More than a health worker
Paloma says that she and her friends usually wake up between nine and ten in the morning. She, the most punctual among the three as Daniela jokes, starts her workday at four in the afternoon and returns to ‘El Muro’ at ten at night, although there are days when she gets a late start. “If I leave at ten or eight at night, I return at 12 or one in the morning,” she says.
At JunTrans, community intervention of our health programs, we align our actions taking into account these work schedules. “We try to understand each of them from their position. We don’t come as health personnel. The treatment is empathetic so that they open up to us,” notes Carla Rodriguez, project coordinator.
We start with the small details. If they are going to be screened for tuberculosis (TB), HIV or other sexually transmitted infections (STIs), then they are scheduled from noon until late at night. In addition, family spaces are considered to the community to initiate active screening of our key population.
One activity that graphically illustrates this disposition is our presence at the volleyball championships organized from time to time by the trans women of Lima. For example, at the inaugural tournament held in the Comas district on February 25, the JunTrans team attended and conducted 30 HIV tests. At SES we try to play on all courts.

El equipo de JunTrans realiza una búsqueda activa entre la población transgénero para sensibilizar a la comunidad y alcanzar una mayor adherencia al sistema de salud.
Access to hormone therapy
Daniela is not homesick for the place where she was born. “I don’t like the jungle, it’s too hot,” she says. Agreeing with her are N. and Paloma, for whom the high temperatures in the Amazon cause burning over the areas of their bodies where they have injected oil and silicone because they could not afford cosmetic surgery or hormone intake.
“I would like to have everything done,” Paloma says. But financial constraints and health personnel not always trained in sexual and gender minorities lead many trans women to pay for risky alternatives to their health. JunTrans, in that sense, has undertaken a pilot of hormone therapy with seven beneficiaries who to date are treated free of charge at the Policlínico Socios en Salud, located east of the city of Lima.
Alberto Mendoza, an infectologist at Socios En Salud, stresses the importance of trained doctors monitoring the “hormone therapy for feminization”. “People who self-medicate run the risk of developing adverse effects from inappropriate medication or doses. They may also be developing mild effects, but if left untreated they can become complicated and very harmful,” she notes.

N., Paloma y Daniela, inquilinas de “El Muro“, se mantienen unidas para afrontar las dificultades que se les presenta en el trabajo y el día a día.
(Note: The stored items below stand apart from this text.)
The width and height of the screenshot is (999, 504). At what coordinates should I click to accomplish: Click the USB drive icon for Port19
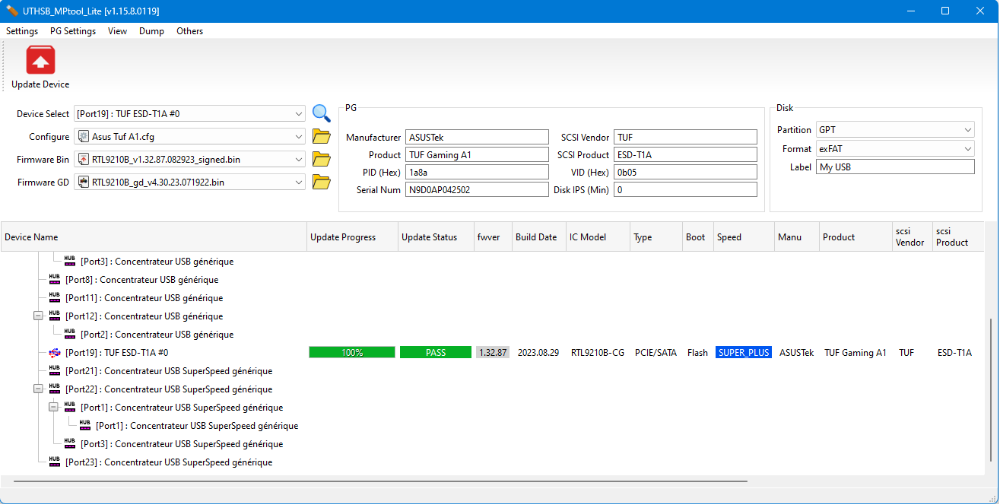(x=55, y=352)
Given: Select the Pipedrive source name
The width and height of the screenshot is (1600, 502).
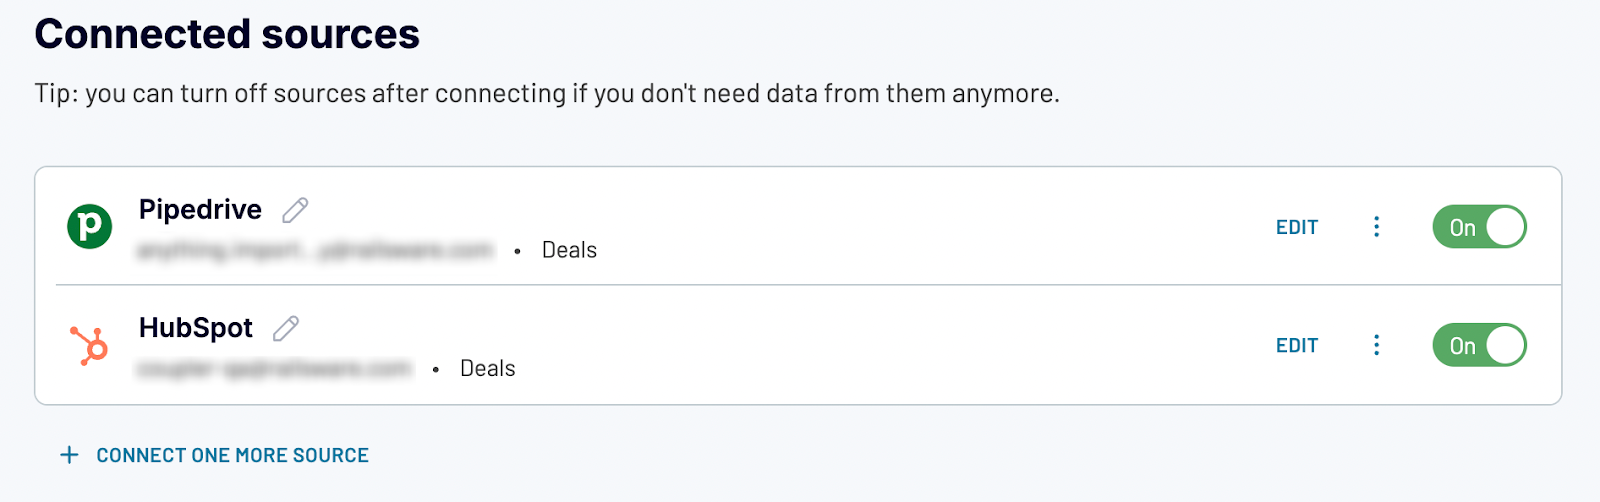Looking at the screenshot, I should pos(200,209).
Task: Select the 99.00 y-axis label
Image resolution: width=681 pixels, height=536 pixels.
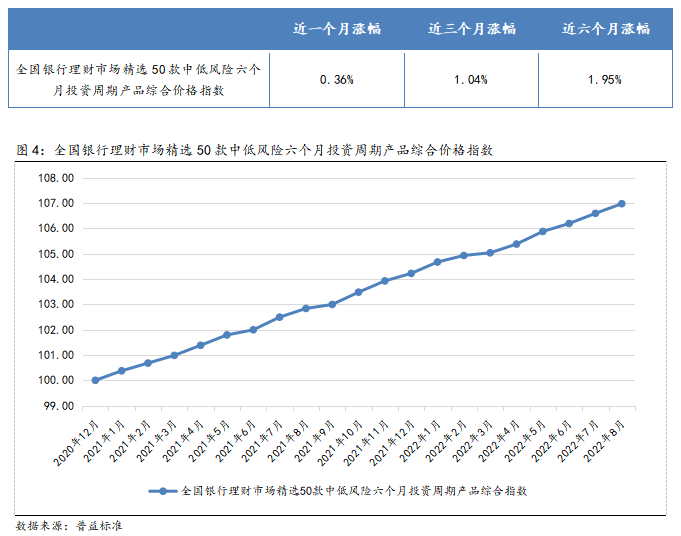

A step forward in mental health
Besides the tropical climate, the three friends of ‘The Wall’ acknowledge that there is another reason not to miss their homeland. “At the beginning there is always suffering,” says N. alluding to the unequal treatment she suffered at home because of her gender identity. “I don’t want to go back anymore, I got used to (Lima), there are districts that are nicer where there are tourists to meet,” Paloma adds with a laugh.
María Fernanda Amézquita, psychologist of the project, specifies that among the trans community cases of “past violence” exercised by the family abound. “Among the patients I came to screen, there was a lot of psychological and physical violence; in some cases, even sexual violence that they normalized out of shame or fear,” she said.
The evidence is corroborated by a survey that SES published in 2021: 82% of trans women in Lima presented depressive symptoms due to the discrimination and violence they suffer. That is why, from 2022 to the present, JunTrans has been offering a mental health care service for transgender adults.
Paloma, Daniela and N. - they know it well - are not alone.